--- start Dataset excerpts ---
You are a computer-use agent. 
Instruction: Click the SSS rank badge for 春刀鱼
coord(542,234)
--- end Dataset excerpts ---
--- start Dataset excerpts ---
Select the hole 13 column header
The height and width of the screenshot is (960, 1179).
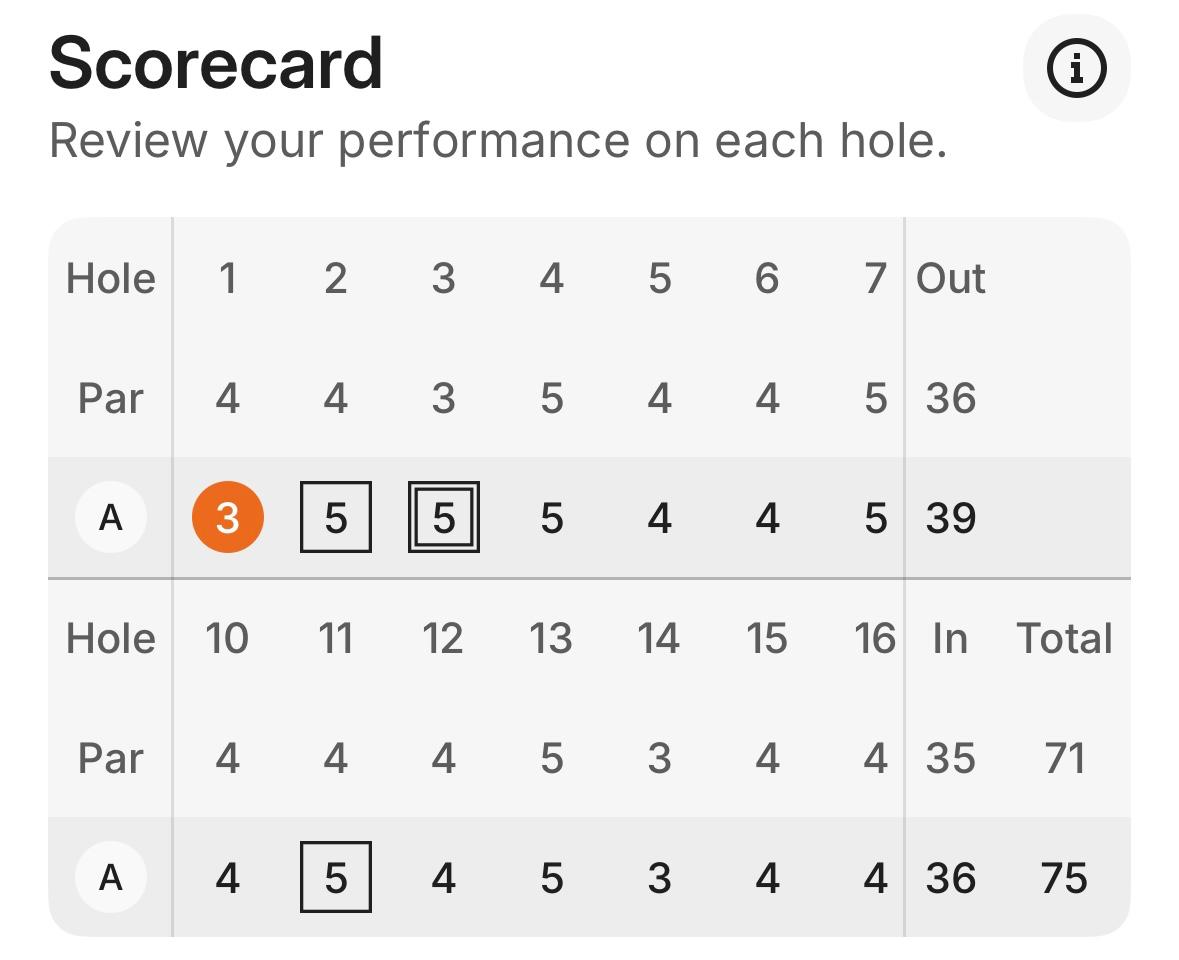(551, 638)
--- end Dataset excerpts ---
Add 54 to each coordinate value and write out the listing again, from the line with "You are a computer-use agent." to the line with "coord(542,234)". Copy every other part of those lines unchanged.

[Full response]:
You are a computer-use agent. 
Instruction: Click the SSS rank badge for 春刀鱼
coord(596,288)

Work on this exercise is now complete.